» **YOUR GOAL**:
Your response to the data below should hold nothing except the lines from the one containing "Image resolution: width=887" down to the one containing "Task: Open the Build menu", reproduced exactly and without pictures.

(Records from a collection)
☆ ☆ ☆ ☆ ☆ ☆ ☆

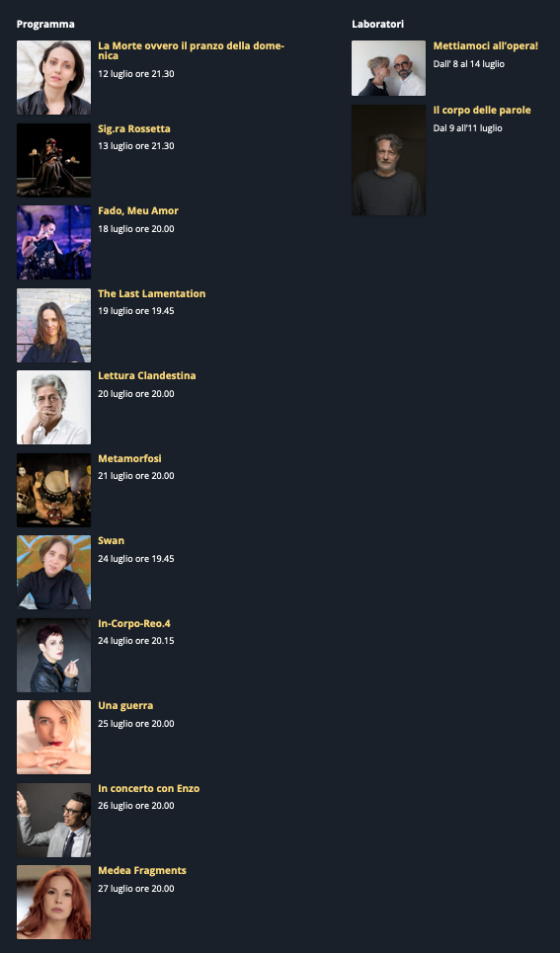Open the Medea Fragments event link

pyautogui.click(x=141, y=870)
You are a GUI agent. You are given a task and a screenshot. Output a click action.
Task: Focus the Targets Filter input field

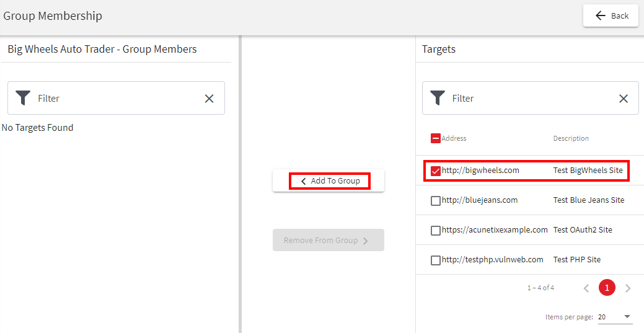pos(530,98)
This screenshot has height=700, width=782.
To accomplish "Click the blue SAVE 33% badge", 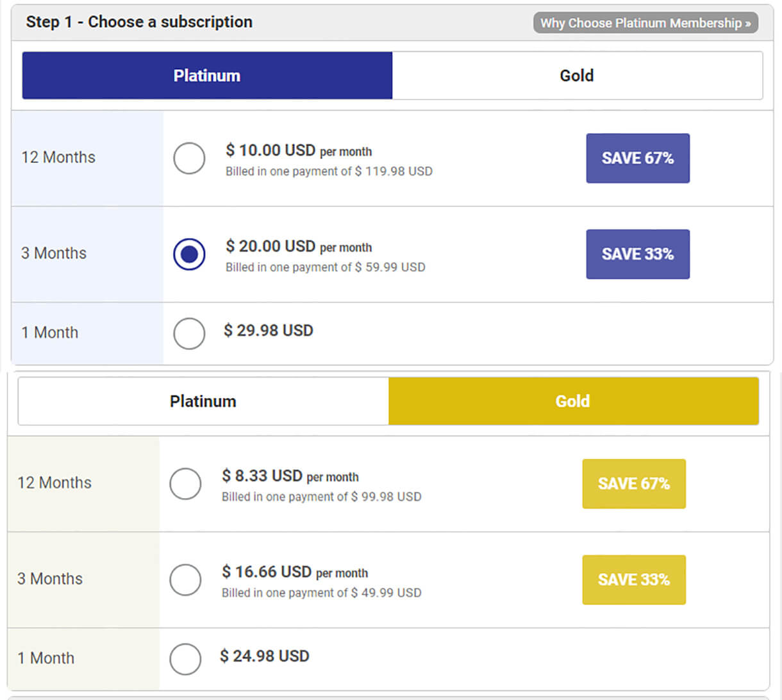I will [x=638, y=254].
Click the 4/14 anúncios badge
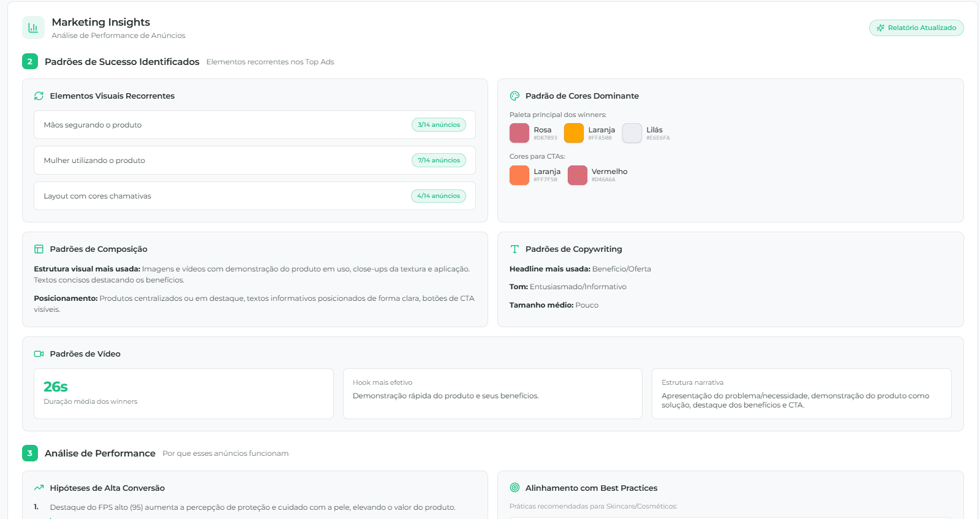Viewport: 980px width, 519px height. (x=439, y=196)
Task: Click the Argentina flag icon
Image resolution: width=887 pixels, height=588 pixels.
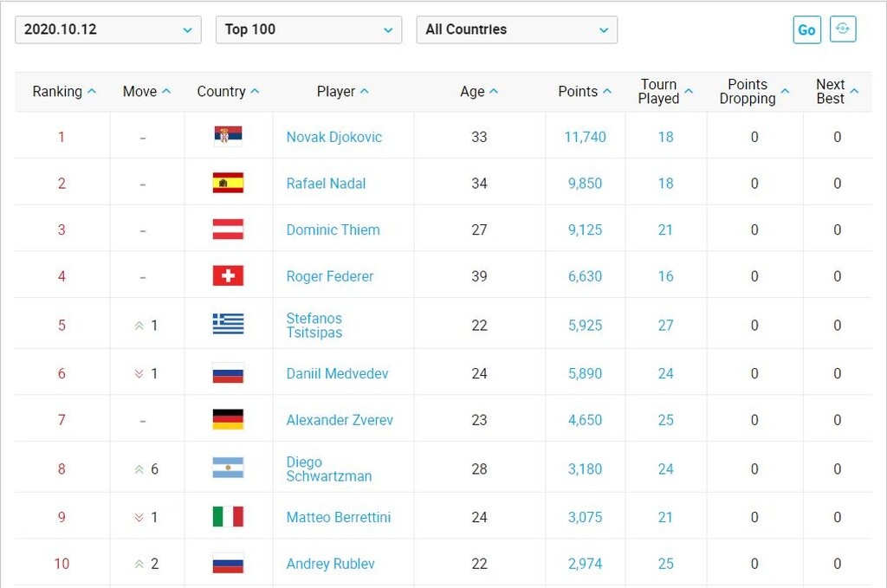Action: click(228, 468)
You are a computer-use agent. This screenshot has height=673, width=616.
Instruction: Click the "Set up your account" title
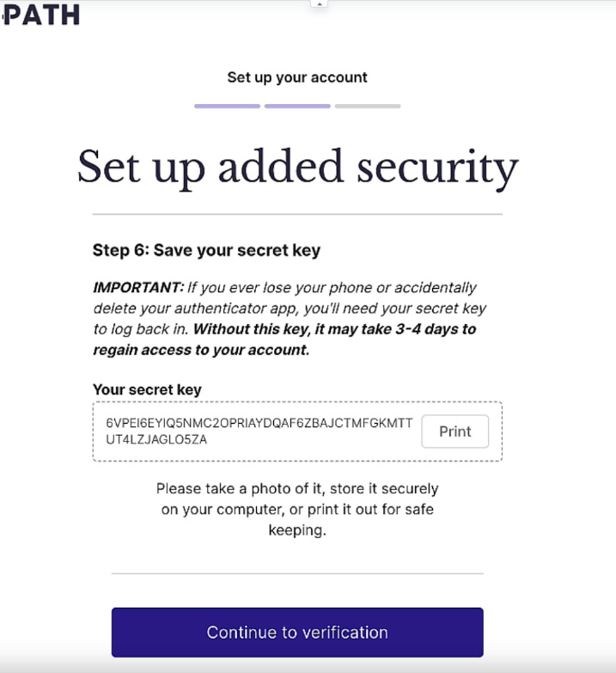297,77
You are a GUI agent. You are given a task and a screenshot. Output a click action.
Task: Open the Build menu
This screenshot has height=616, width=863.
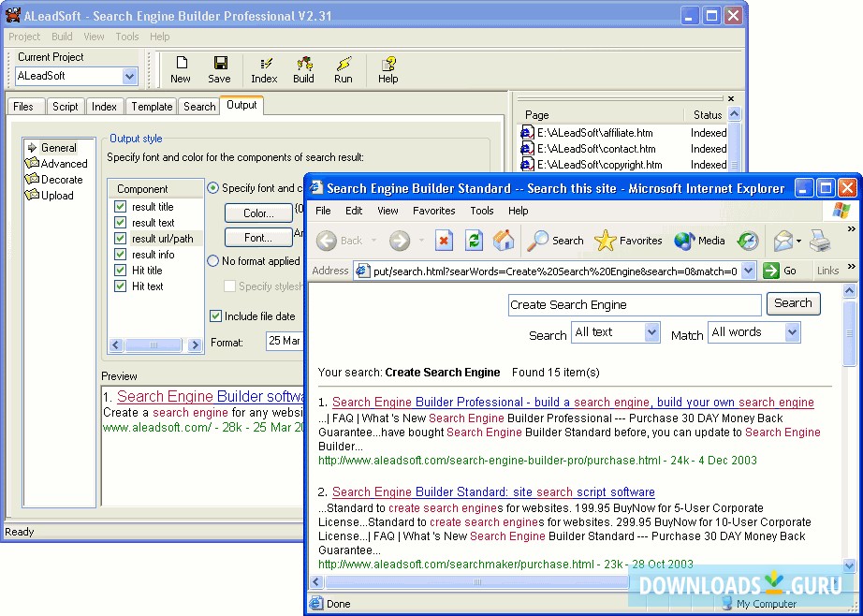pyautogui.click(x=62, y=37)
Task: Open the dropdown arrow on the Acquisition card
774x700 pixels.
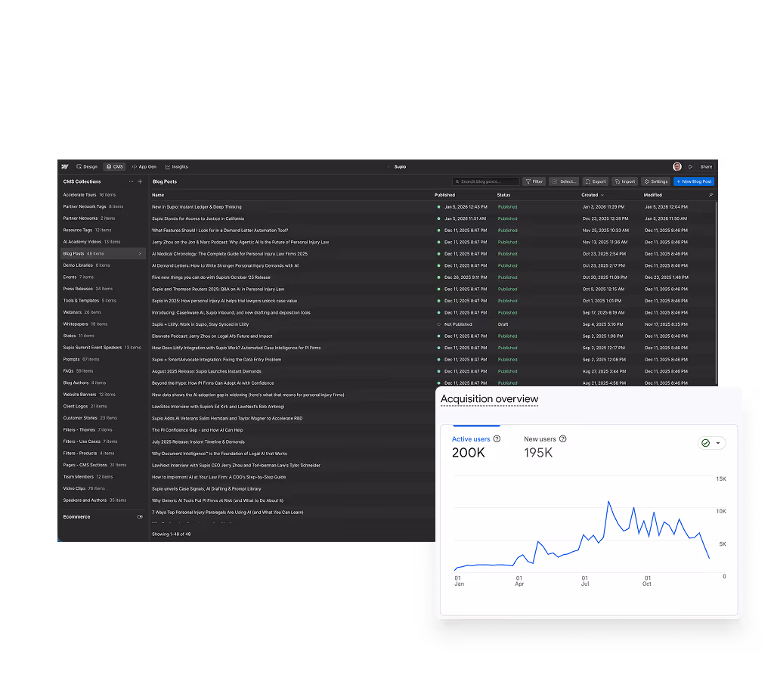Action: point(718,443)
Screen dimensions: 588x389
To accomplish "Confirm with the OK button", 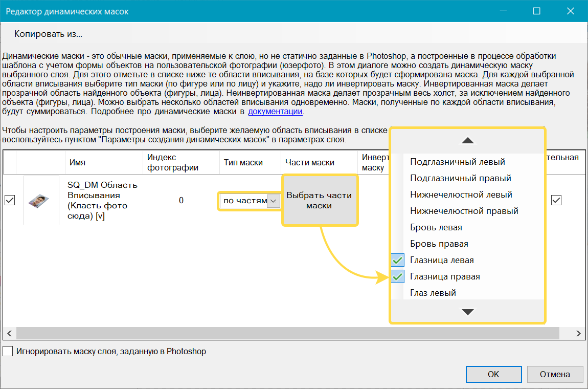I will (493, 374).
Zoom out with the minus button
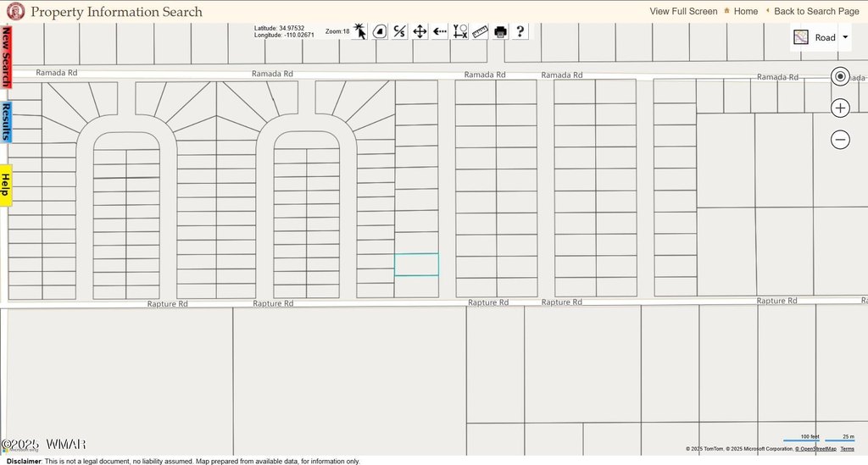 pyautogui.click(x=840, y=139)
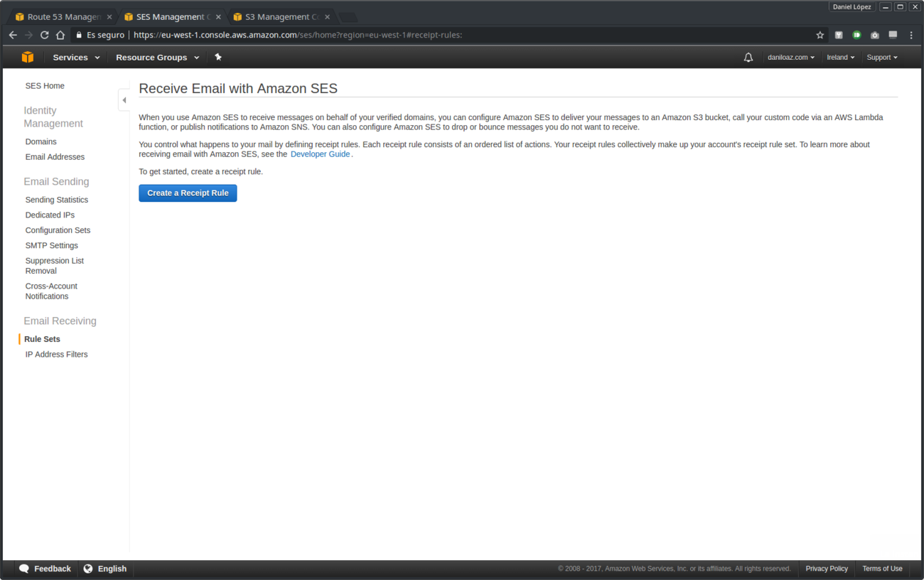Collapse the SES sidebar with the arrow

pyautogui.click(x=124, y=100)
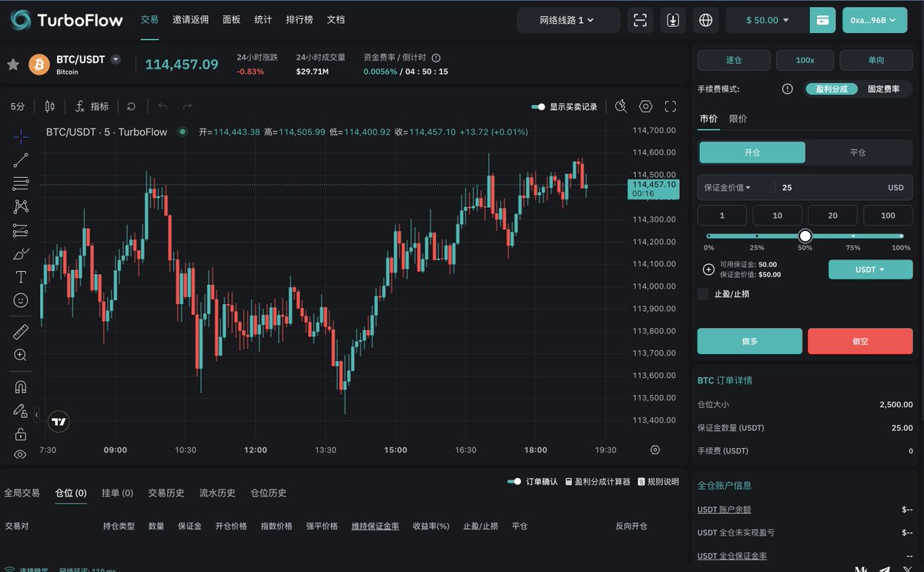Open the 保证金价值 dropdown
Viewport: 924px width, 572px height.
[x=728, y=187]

☆ ☆ ☆ ☆ ☆ ☆ ☆

» **RESPONSE AREA**:
Image resolution: width=887 pixels, height=588 pixels.
Action: click(228, 468)
You are a computer-use agent. This screenshot has height=673, width=616.
Instruction: Click the "Set up your account" title
297,77
You are a GUI agent. You are given a task and a screenshot. Output a click action.
Task: Open the Build menu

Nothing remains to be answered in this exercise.